**Kutipan untuk Dibaca**
________________

Dalam menindaklanjuti kerja sama dengan The Hague University, MK menggelar recharging program bagi para pegawai di lingkungan Kepaniteraan dan Sekretariat Jenderal Mahkamah Konstitusi pada Senin (25/6) di Aula Gedung MK. Kegiatan ini dimaksudkan untuk meningkatkan wawasan, pengetahuan, pengalaman, dan pendalaman keilmuan bidang hukum bagi para pegawai.
Pada pembukaan acara yang diresmikan Ketua MK Anwar Usman tersebut turut hadir Hakim Konstitusi Aswanto, Arief Hidayat, Wahiduddin Adams, Maria Farida Indrati, Sekjen MK M. Guntur Hamzah, Panitera MK Kasianur Sidauruk, Ketua European Court of Human Rights (ECtHR) Ganna Yudkivskadan perwakilan dari The Hague University Michail Vagias.
Melalui sambutannya, Ketua MK Anwar Usman menyampaikan dalam situasi dan perkembangan zaman saat ini, pertukaran informasi dan berbagi ilmu pengetahuan antar-institusi dan negara merupakan hal yang lumrah. “Bahkan perkembangan ilmu pengetahuan tersebut sudah tidak mengenal batas dan sekat antar-negara lagi sehingga suatu sistem di suatu negaradapat saja diadopsi secara utuh atau diadaptasi negara lain guna memperbaiki sistem di negara tersebut,” jelas Anwar.
Terkait dengan hal tersebut, lanjut Anwar, keberadaan MK di Indonesia adalah salah satu hasil dari pertukaran informasi dari negara lain yang telah lebih awal mendirikan lembaga seperti MK. Akhirnya pada 2003, Indonesia berhasil melahirkan lembaga MK dengan karakternya sendiri.

________________

**Data yang Tersedia**
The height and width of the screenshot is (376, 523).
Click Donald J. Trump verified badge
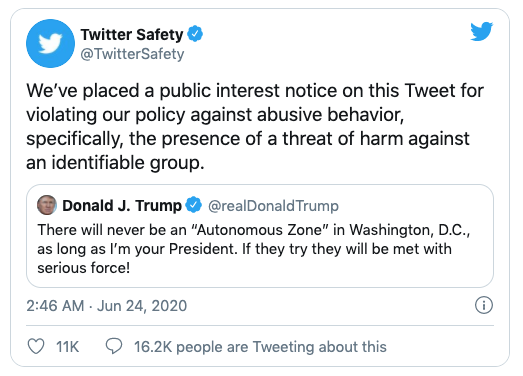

________________

**Tugas yang Dikerjakan**
1: Tulis ulang bagian kutipan di antara "Terkait dengan hal" dan "dengan karakternya sendiri.", termasuk kedua batas tersebut.
2: Tentukan apakah setiap pernyataan berikut sesuai dengan kutipan. Jawab ya atau tidak, lalu kutip kata-kata kutipan yang menjadi dasarnya.
(a) Program tersebut diselenggarakan di Aula Gedung MK.
(b) Pembukaan acara diresmikan oleh Sekjen MK M. Guntur Hamzah.
(c) Indonesia melahirkan lembaga MK pada 2003.
3: Sebutkan semua hakim konstitusi yang menurut kutipan turut hadir pada pembukaan acara.

**Jawaban Setiap Tugas**
1:
Terkait dengan hal tersebut, lanjut Anwar, keberadaan MK di Indonesia adalah salah satu hasil dari pertukaran informasi dari negara lain yang telah lebih awal mendirikan lembaga seperti MK. Akhirnya pada 2003, Indonesia berhasil melahirkan lembaga MK dengan karakternya sendiri.

2:
(a) Ya: "pada Senin (25/6) di Aula Gedung MK".
(b) Tidak: "Pada pembukaan acara yang diresmikan Ketua MK Anwar Usman".
(c) Ya: "Akhirnya pada 2003, Indonesia berhasil melahirkan lembaga MK dengan karakternya sendiri."

3: Aswanto, Arief Hidayat, Wahiduddin Adams, Maria Farida Indrati